- _WHAT YOU HAVE TO DO_: Rewrite the passage on school choice below, starting with "Note that this" and going on through "elementary mathematics textbooks.)", and swap "real estate agents" for "realtors".

- _EXTRACT TO READ_:
****************************************

Note that this phoniness about living in one place being a guarantee of a
child's school success is so ingrained among real estate agents that they
still talk like that even in Minnesota, where there is statewide public school
open enrollment, such that the school district where I live has students come
in from FORTY-ONE other school districts' territories, including neighborhoods
with radically different socioeconomic characteristics. Parents are always
looking for some easy proxy for school quality. Power to shop here in
Minnesota is helping somewhat in focusing parents' attention on what really
matters. (For example, there are more and more school districts now that are
adopting the Singapore Primary Mathematics series

[http://www.singaporemath.com/Primary_Mathematics_US_Ed_s/39....](http://www.singaporemath.com/Primary_Mathematics_US_Ed_s/39.htm)

as elementary mathematics textbooks.)

****************************************

- _EXTRACTED MATERIAL_:
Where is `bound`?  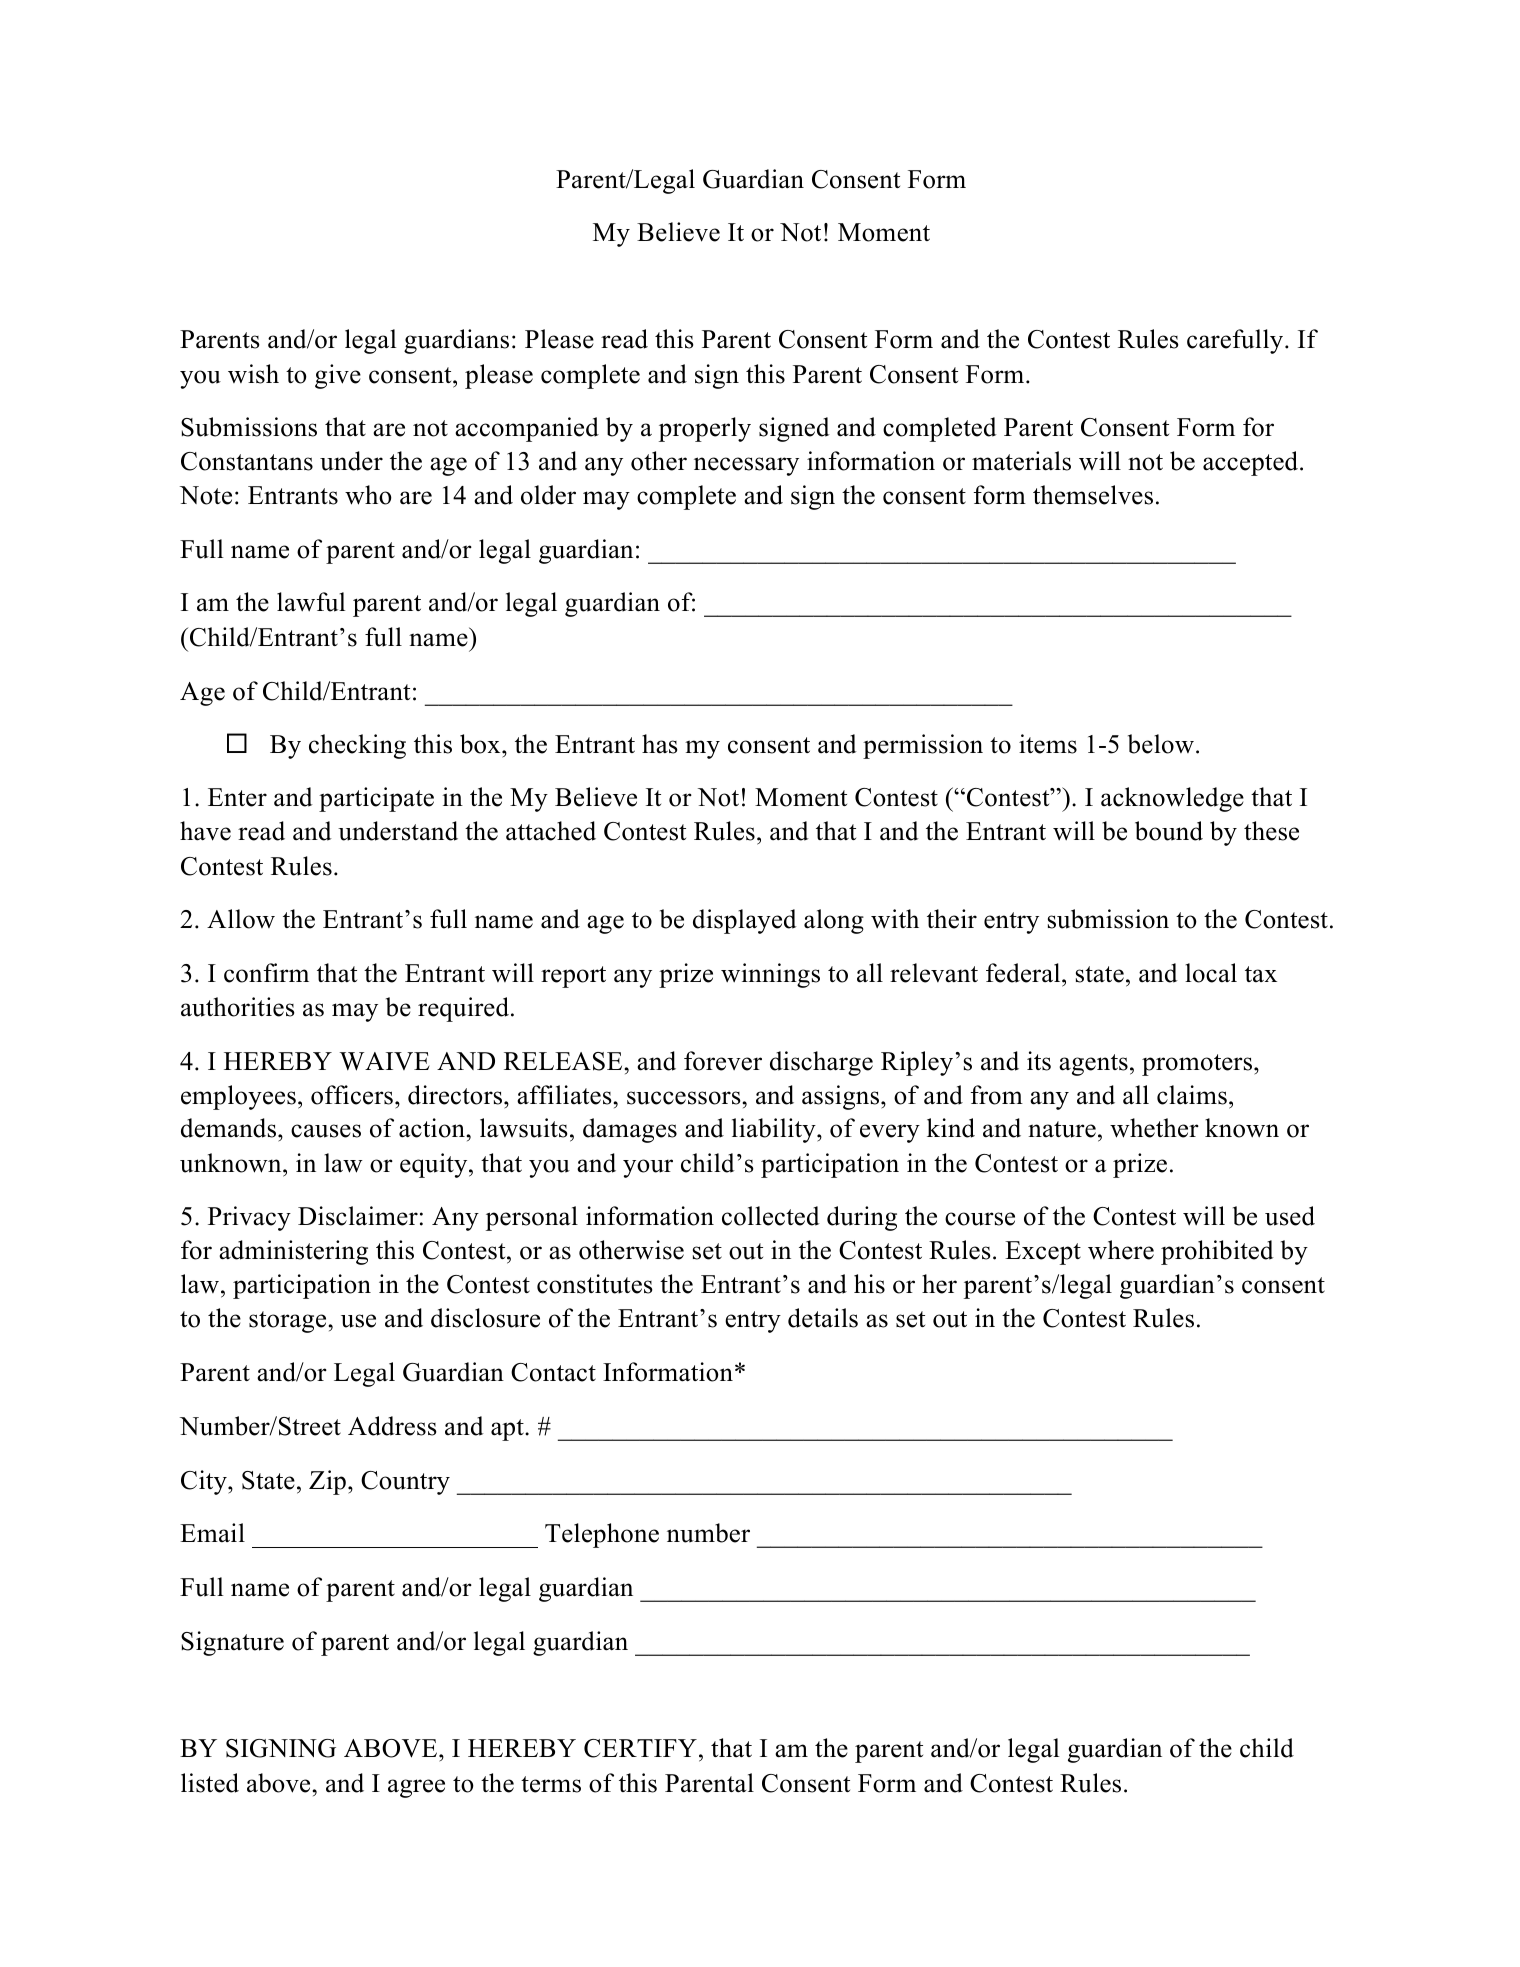 bound is located at coordinates (1169, 831).
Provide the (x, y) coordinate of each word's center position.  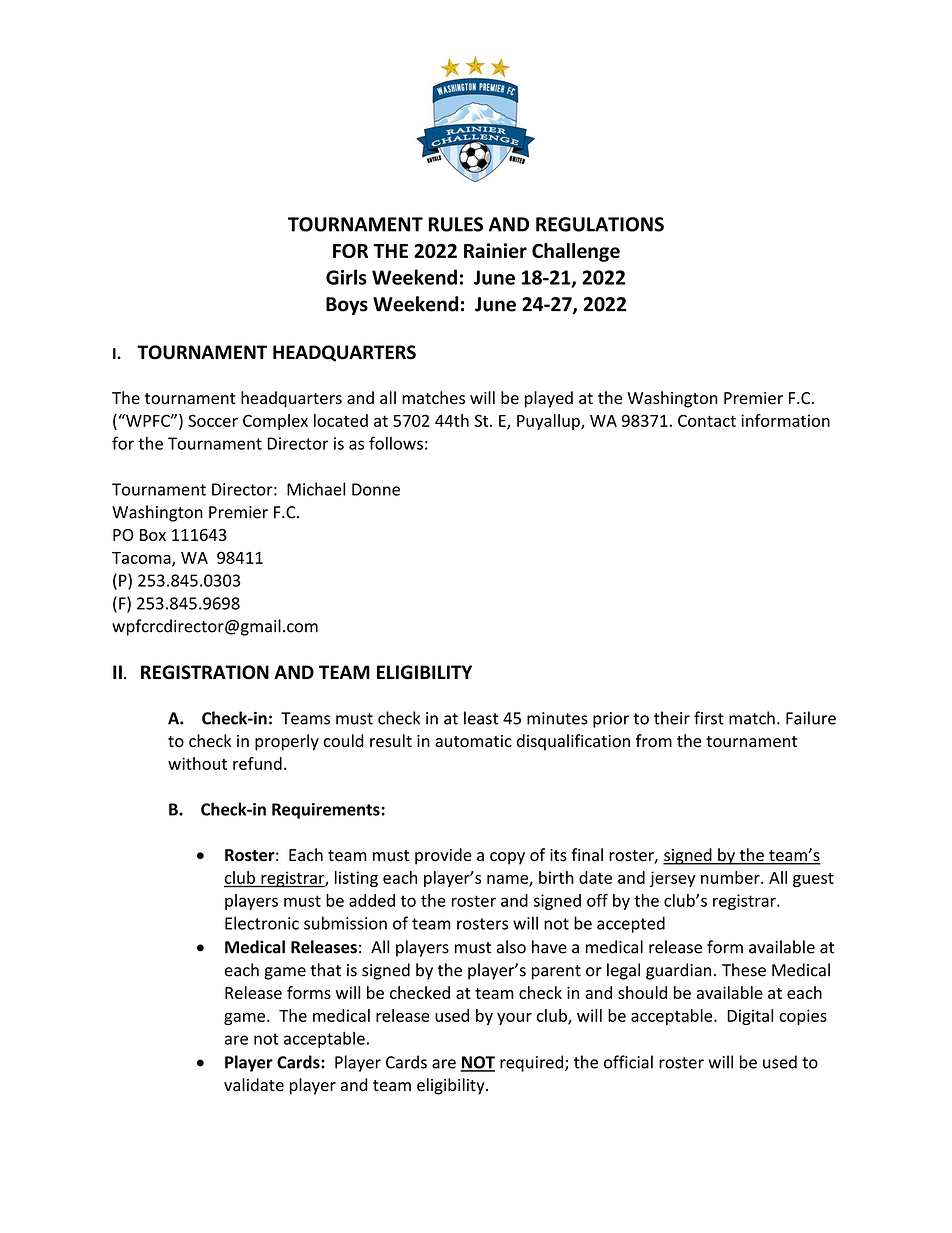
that (325, 970)
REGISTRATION (205, 672)
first (709, 718)
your (514, 1019)
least (481, 718)
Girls (346, 277)
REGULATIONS (600, 224)
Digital (750, 1017)
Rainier (495, 250)
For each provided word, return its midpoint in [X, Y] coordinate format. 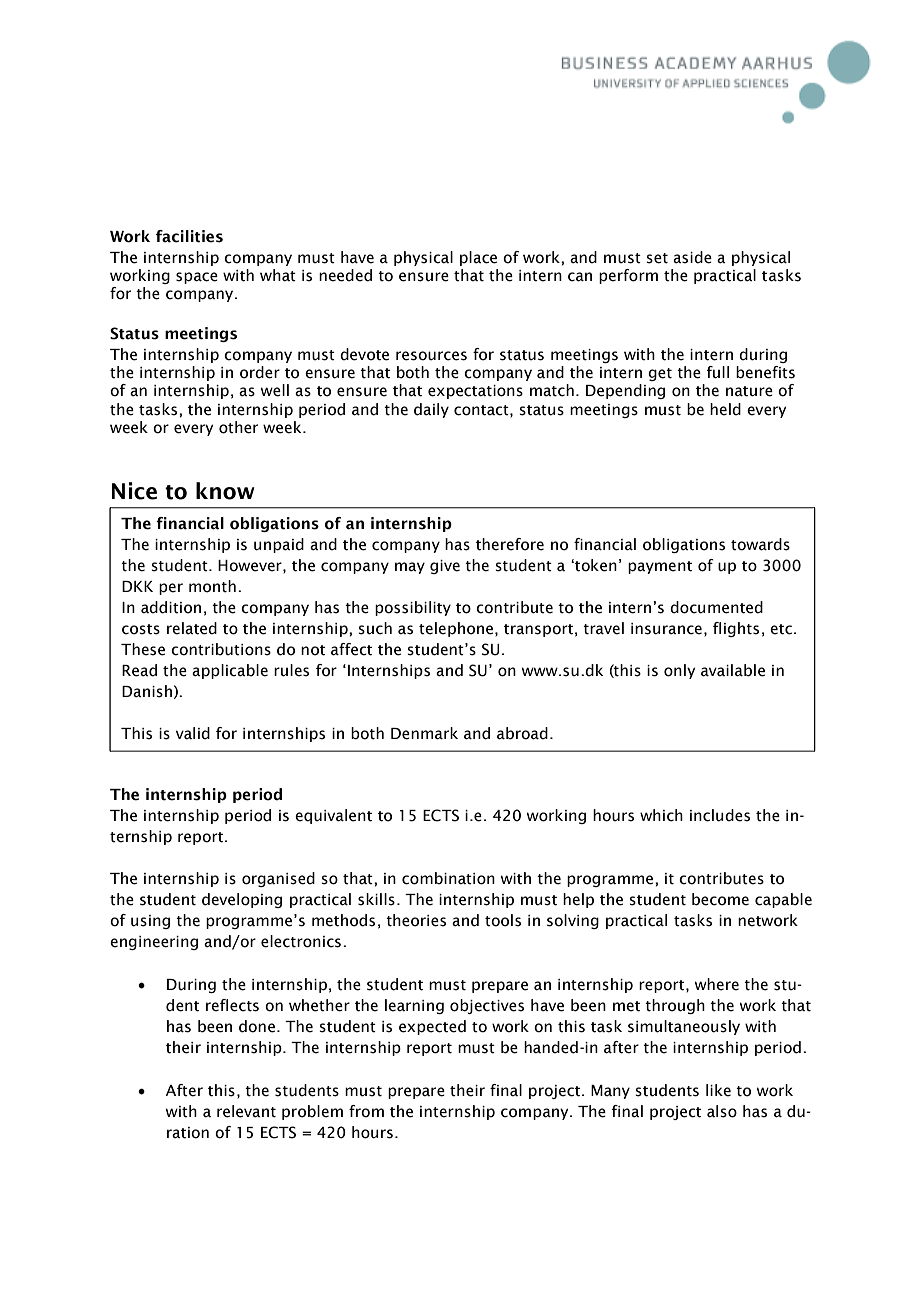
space [197, 278]
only [679, 671]
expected [432, 1027]
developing [242, 900]
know [225, 491]
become [720, 899]
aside [692, 257]
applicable [230, 671]
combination [448, 878]
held [725, 409]
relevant [246, 1111]
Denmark [424, 733]
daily [431, 410]
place [478, 258]
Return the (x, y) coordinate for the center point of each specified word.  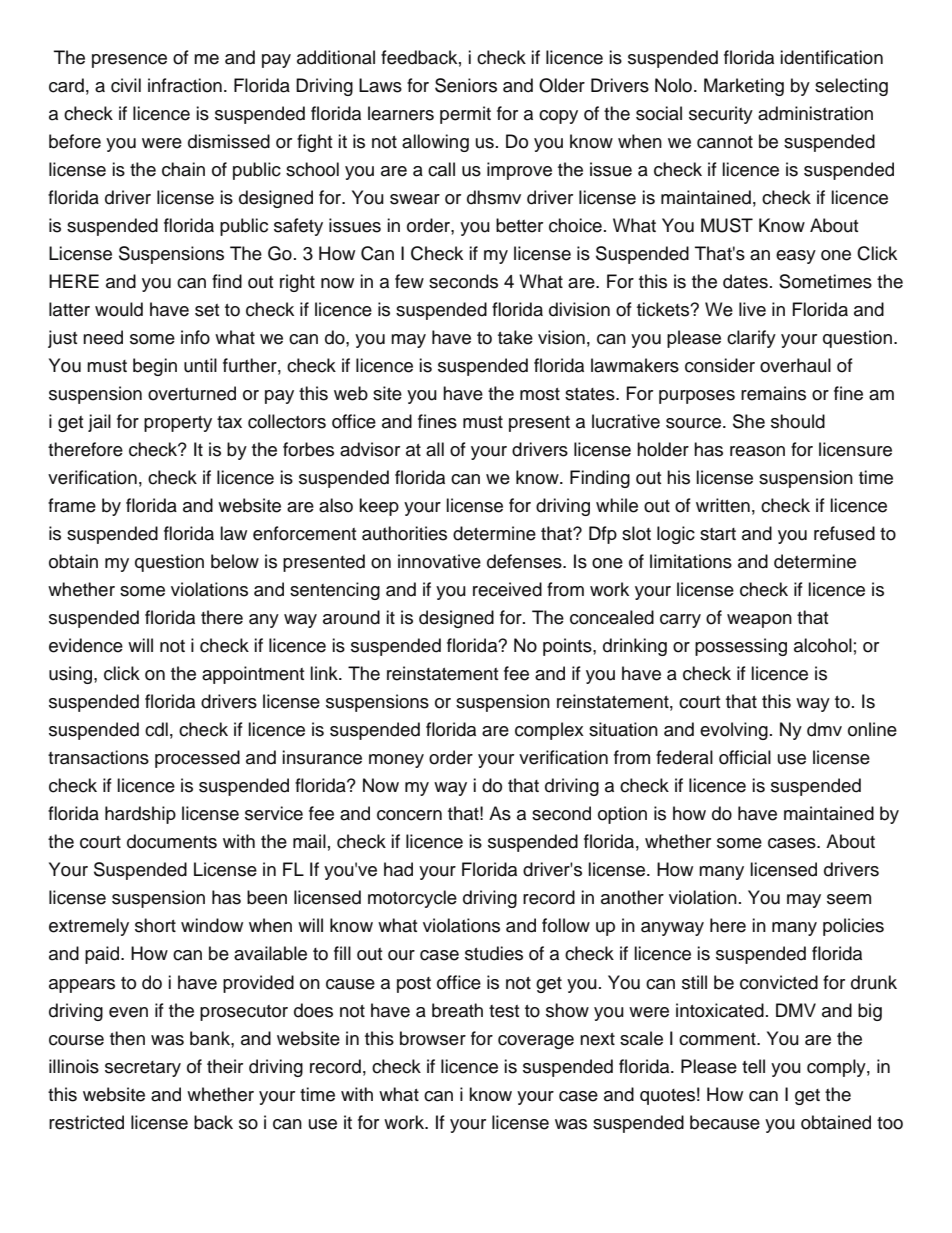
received (507, 589)
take (515, 337)
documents (172, 841)
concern (409, 815)
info (195, 337)
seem (849, 899)
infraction (185, 85)
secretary (143, 1069)
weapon (759, 621)
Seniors (466, 85)
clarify (751, 339)
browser (433, 1038)
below (235, 561)
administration (815, 113)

****************************************

- _RIGHT ANSWER_:
Note that this phoniness about living in one place being a guarantee of a
child's school success is so ingrained among realtors that they
still talk like that even in Minnesota, where there is statewide public school
open enrollment, such that the school district where I live has students come
in from FORTY-ONE other school districts' territories, including neighborhoods
with radically different socioeconomic characteristics. Parents are always
looking for some easy proxy for school quality. Power to shop here in
Minnesota is helping somewhat in focusing parents' attention on what really
matters. (For example, there are more and more school districts now that are
adopting the Singapore Primary Mathematics series

[http://www.singaporemath.com/Primary_Mathematics_US_Ed_s/39....](http://www.singaporemath.com/Primary_Mathematics_US_Ed_s/39.htm)

as elementary mathematics textbooks.)